What is needed >>
Copy the listing lines below word for word, starting at the line that contains "Task: Expand the Leave" and ending at the line that contains "click(x=498, y=124)", including both.

.....

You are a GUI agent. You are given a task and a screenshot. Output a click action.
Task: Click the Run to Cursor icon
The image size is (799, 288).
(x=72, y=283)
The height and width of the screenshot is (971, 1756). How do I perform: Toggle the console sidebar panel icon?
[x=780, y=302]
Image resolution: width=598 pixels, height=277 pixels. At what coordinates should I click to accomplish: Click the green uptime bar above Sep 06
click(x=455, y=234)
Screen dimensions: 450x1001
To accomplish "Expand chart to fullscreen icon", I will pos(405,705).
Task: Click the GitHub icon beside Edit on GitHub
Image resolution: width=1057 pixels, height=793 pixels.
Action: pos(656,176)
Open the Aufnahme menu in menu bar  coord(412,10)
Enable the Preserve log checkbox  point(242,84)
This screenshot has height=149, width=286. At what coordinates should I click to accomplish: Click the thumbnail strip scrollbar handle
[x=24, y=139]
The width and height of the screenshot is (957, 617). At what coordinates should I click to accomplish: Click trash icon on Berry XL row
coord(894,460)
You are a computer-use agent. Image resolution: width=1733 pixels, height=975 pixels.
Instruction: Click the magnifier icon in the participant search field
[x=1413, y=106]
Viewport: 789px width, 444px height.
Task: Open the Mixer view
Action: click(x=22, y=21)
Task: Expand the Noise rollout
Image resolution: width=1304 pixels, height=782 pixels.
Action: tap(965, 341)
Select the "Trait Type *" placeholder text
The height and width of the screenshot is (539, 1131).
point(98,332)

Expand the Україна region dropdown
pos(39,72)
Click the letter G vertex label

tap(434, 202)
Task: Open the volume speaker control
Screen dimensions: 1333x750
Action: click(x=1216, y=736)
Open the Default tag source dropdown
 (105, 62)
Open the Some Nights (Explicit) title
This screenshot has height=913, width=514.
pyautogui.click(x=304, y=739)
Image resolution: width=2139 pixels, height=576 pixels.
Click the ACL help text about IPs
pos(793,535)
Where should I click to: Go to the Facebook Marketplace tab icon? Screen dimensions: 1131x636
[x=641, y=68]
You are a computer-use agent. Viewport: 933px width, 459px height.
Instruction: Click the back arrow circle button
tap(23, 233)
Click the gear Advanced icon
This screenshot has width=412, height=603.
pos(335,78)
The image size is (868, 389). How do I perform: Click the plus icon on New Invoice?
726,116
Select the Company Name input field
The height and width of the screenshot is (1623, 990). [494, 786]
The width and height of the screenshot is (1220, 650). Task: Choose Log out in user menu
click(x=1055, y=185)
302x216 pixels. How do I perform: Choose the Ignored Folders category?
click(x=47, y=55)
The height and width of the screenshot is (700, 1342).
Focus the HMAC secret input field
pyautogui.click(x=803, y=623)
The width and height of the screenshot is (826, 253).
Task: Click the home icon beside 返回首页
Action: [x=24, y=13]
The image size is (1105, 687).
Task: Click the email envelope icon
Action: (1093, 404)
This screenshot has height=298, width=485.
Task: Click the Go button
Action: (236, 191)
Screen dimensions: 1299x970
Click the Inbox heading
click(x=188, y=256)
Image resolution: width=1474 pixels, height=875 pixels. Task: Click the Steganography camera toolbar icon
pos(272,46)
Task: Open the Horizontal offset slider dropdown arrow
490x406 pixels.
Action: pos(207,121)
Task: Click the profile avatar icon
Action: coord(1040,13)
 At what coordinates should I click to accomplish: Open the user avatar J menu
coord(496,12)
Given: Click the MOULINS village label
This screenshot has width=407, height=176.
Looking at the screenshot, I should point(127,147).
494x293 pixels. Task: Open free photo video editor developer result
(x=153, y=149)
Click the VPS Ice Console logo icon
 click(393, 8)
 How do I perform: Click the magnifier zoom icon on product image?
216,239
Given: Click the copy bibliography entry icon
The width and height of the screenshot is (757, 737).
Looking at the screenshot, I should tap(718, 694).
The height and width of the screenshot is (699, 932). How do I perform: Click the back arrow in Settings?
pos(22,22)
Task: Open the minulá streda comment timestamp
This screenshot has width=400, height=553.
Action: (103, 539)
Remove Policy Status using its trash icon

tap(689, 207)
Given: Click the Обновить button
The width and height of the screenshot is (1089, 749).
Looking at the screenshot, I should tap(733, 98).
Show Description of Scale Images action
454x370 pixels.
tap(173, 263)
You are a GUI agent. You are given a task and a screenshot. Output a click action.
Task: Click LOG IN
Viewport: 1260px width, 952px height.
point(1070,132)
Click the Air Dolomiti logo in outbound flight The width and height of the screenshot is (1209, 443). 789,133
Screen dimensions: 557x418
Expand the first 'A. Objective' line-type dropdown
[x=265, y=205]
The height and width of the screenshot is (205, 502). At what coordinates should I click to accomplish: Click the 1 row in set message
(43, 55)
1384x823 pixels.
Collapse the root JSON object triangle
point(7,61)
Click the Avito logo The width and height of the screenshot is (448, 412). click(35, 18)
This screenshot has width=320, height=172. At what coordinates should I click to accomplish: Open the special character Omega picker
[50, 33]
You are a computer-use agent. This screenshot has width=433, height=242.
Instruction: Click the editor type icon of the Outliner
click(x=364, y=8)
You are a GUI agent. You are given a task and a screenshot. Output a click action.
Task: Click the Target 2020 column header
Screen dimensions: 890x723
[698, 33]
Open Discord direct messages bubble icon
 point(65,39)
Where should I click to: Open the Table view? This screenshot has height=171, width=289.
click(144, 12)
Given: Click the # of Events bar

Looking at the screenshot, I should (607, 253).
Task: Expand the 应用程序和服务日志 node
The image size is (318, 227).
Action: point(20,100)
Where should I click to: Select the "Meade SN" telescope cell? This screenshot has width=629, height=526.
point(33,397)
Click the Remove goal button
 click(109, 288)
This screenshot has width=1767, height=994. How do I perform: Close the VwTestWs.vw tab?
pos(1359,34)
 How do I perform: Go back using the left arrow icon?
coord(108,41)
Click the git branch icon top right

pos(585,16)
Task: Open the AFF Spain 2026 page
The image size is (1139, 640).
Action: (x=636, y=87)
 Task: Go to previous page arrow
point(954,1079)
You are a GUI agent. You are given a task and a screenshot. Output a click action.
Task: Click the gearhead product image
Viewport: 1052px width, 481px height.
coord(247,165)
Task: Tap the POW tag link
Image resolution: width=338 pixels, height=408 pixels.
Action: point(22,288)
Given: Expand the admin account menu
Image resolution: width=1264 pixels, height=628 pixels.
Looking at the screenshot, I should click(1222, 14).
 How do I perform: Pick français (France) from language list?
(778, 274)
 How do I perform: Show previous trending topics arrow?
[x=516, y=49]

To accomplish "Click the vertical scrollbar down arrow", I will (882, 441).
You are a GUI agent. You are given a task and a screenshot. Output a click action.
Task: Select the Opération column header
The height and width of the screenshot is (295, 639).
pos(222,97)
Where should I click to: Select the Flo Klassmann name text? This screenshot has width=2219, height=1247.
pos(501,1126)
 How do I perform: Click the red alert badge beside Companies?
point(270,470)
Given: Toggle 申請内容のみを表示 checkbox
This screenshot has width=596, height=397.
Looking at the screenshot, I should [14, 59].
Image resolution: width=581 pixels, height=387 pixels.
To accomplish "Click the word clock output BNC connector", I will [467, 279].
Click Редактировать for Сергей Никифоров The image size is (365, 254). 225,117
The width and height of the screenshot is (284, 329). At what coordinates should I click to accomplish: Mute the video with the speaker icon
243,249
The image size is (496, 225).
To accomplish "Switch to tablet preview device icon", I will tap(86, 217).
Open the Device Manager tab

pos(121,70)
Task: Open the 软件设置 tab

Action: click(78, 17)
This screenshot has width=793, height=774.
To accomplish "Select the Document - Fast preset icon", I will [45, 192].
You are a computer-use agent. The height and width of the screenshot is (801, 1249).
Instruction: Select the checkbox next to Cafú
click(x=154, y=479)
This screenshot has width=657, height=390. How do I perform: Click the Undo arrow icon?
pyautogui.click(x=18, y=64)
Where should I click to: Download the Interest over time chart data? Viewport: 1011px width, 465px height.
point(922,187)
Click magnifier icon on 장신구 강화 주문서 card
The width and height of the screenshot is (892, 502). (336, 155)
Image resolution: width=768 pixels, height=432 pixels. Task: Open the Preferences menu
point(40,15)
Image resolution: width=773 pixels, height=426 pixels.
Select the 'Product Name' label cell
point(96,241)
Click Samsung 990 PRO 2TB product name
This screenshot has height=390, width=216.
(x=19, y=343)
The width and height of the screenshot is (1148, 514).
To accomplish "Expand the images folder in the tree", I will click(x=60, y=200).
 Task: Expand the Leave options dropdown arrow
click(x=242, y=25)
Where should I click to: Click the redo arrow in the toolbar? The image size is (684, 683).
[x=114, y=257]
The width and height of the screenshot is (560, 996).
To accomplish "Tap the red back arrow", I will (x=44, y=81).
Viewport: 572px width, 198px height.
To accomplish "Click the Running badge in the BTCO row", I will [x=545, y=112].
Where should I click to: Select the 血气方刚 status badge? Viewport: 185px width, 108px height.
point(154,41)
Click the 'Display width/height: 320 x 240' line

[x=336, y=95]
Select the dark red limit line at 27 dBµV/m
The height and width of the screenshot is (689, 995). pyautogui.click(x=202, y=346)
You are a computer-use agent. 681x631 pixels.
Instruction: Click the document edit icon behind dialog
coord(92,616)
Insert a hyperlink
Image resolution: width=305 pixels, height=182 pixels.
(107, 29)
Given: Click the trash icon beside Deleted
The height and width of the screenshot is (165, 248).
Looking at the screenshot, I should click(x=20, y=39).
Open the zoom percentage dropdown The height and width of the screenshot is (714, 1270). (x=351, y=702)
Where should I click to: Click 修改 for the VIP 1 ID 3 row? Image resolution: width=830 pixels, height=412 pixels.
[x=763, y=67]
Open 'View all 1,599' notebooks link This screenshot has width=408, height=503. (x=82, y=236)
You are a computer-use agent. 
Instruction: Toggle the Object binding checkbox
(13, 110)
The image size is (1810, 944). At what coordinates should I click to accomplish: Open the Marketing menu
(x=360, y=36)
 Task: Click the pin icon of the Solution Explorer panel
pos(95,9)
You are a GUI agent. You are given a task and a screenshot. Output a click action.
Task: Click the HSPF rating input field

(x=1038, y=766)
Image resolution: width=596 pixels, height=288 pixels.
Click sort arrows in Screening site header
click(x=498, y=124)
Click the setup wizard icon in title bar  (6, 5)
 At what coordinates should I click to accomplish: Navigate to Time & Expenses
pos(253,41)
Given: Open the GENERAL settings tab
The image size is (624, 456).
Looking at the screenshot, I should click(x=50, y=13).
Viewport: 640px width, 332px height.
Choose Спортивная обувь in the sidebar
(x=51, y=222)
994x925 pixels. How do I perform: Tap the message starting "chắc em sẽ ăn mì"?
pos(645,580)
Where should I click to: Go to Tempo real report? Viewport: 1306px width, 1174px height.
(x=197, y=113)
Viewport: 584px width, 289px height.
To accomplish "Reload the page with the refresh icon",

.....

The response >>
 Task: Expand the Leave options dropdown arrow
click(x=242, y=25)
Where should I click to: Click the redo arrow in the toolbar? The image size is (684, 683).
[x=114, y=257]
The width and height of the screenshot is (560, 996).
To accomplish "Tap the red back arrow", I will (x=44, y=81).
Viewport: 572px width, 198px height.
To accomplish "Click the Running badge in the BTCO row", I will [x=545, y=112].
Where should I click to: Select the 血气方刚 status badge? Viewport: 185px width, 108px height.
point(154,41)
Click the 'Display width/height: 320 x 240' line

[x=336, y=95]
Select the dark red limit line at 27 dBµV/m
The height and width of the screenshot is (689, 995). pyautogui.click(x=202, y=346)
You are a computer-use agent. 681x631 pixels.
Instruction: Click the document edit icon behind dialog
coord(92,616)
Insert a hyperlink
Image resolution: width=305 pixels, height=182 pixels.
(107, 29)
Given: Click the trash icon beside Deleted
The height and width of the screenshot is (165, 248).
Looking at the screenshot, I should click(x=20, y=39).
Open the zoom percentage dropdown The height and width of the screenshot is (714, 1270). (x=351, y=702)
Where should I click to: Click 修改 for the VIP 1 ID 3 row? Image resolution: width=830 pixels, height=412 pixels.
[x=763, y=67]
Open 'View all 1,599' notebooks link This screenshot has width=408, height=503. (x=82, y=236)
You are a computer-use agent. 
Instruction: Toggle the Object binding checkbox
(13, 110)
The image size is (1810, 944). At what coordinates should I click to accomplish: Open the Marketing menu
(x=360, y=36)
 Task: Click the pin icon of the Solution Explorer panel
pos(95,9)
You are a GUI agent. You are given a task and a screenshot. Output a click action.
Task: Click the HSPF rating input field

(x=1038, y=766)
Image resolution: width=596 pixels, height=288 pixels.
Click sort arrows in Screening site header
click(x=498, y=124)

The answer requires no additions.